Of all the things about advertising that most intrigue the curious outsider, apart from the wonderful people who work in it, are its glorious uncertainty and the curious way agencies are paid.
The two are, of course, connected. Since no one can be certain how, or on some occasions if, advertising works, it makes sense of a sort to pay those who work the miracle on some basis other than on results achieved. It matters little that the commission system is historical and dates back to the days when agencies were space brokers acting on behalf of newspapers rather than advertisers. Quirky it may be, but it serves the industry well.
All that looks set to change, thanks to a force so colossal that all bow before it. It has long been the custom in advertising the world over to pay obeisance to the twin deity Procter & Gamble. In the world of advertising and marketing its eternal presence reigns supreme. No one creates, launches and builds better brands; no one knows better how to deliver the promise to the consumer; no one knows more about how to use advertising; no one is more skillful in interpreting the research. The late David Ogilvy, himself something of a god, was so in awe that he said: “My admiration for its advertising principles is boundless…my respect for its acumen knows no bounds.”
But suddenly, from beyond the skies, the wraiths of William Procter the candlemaker and James Gamble the soapmaker have unleashed a thunderbolt. Through the earthly medium of Robert Wehling, the company’s global marketing officer, they have announced: “Effective July 1, 2000, P&G will pay its advertising agencies a percentage of global brand sales, versus today’s commissions based on media spending.”
This is earth-shaking stuff and is made no less so by a form of words that would be quite unknown to the eponymous founders of the Cincinnati business that conquered the world, and remains foreign to literate people to this day: “The new sales-based compensation model aligns agency growth with P&G growth, encourages holistic, media-neutral marketing, and compensates based on global results.”

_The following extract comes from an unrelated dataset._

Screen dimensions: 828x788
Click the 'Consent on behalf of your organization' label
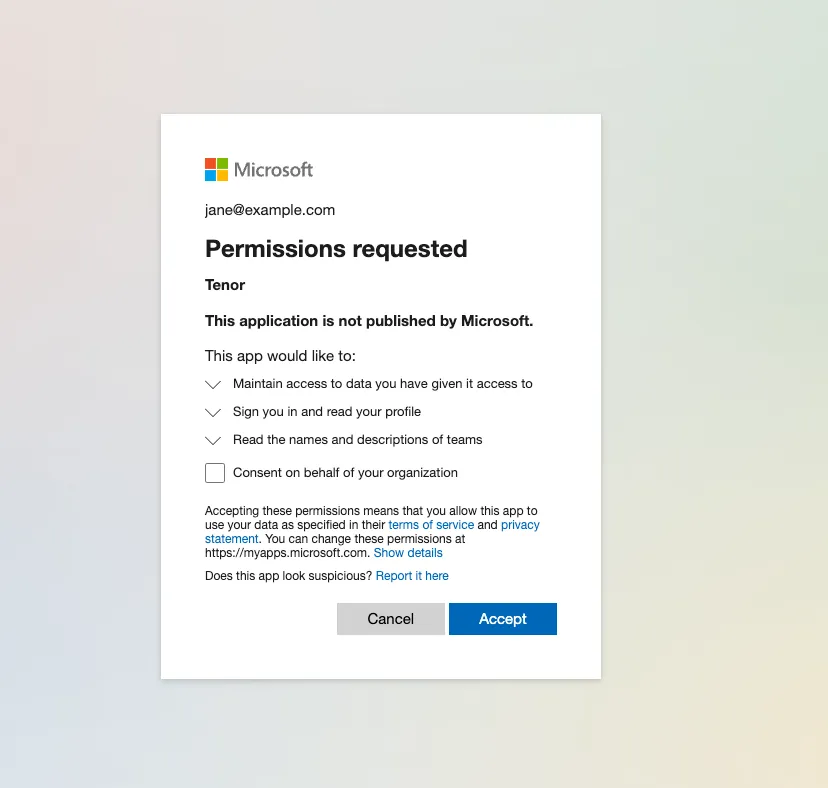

Put bluntly, in words of few syllables, P&G is going to pay its agencies by results. It is difficult to imagine any prospect better calculated to fill adland with foreboding
and to shut out for ever the sunshine. Payment by results is one of those phrases that tend to command instant assent until subjected to thought lasting more than an instant.
Few organisations, let alone businesses, could long survive if their remuneration were wholly dependent upon their performance. Name me a government that would still be in office, a civil servant still in employment, a lesbian outreach co-ordinator still in work.
True, there are certain areas of human, or rather animal activity, that are the exception. The bloodstock fraternity, for example, deals with breeders on a no-foal-no-fee basis; and lawyers, long accustomed to doing to the public what the stallion does to the mare, have taken to offering their ugly litigation services on no-win-no-fee terms. These, however, are the exception.
In the world of commerce the system is more fallible still. While it might be reasonable to pay, say, an electrician or plasterer by results – if the light goes on when the switch is flicked and the ceiling stays up even when the door is shut quite hard, they get their money – the same cannot hold true for consumer goods. I cannot be alone in having owned a car, which, had its purchase price been deferred subject to the machine being capable of moving in a forward direction for more than a few miles at a time, would have been free of charge.
And how would P&G feel if each packet of Tide, tube of Pringles, or packet of Pampers were to be provided on the condition that payment would be made only if the customer agreed without reservation that her laundry had never been whiter, her taste buds better satisfied, and her baby’s bottom rendered more arid?
Lord Leverhulme’s tiresome old saw, which I make no apologies for repeating here, that he knew half of what he spent on advertising was wasted but he didn’t know which half, holds a grain of truth in which all of marketing may be divined. Advertising must, indeed should, be imprecise and to some extent unpredictable in its results. If its effects were exact, calculable and unfailing, the implications for freedom would be as sinister as its barmier critics maintain.
It is understandable that P&G should wish to steer its agencies away from a tendency to favour traditional media such as TV and print at the expense of other options such as the Internet, but in tying agency compensation to each brand’s total annual sales globally, it is confusing holistic (whatever that might mean) with simplistic. And half its money will still be wasted.
There is, however, no accounting for faith. “We love this change,” comments Pat McGrath, chairman and chief executive officer, Jordan McGrath Case & Partners/EURO RSCG. “It’s all about increasing agency revenues as a result of bigger, better business building ideas and not just bigger media budgets. Hallelujah!”
Praise be! For thine is the kingdom, and the P and the G.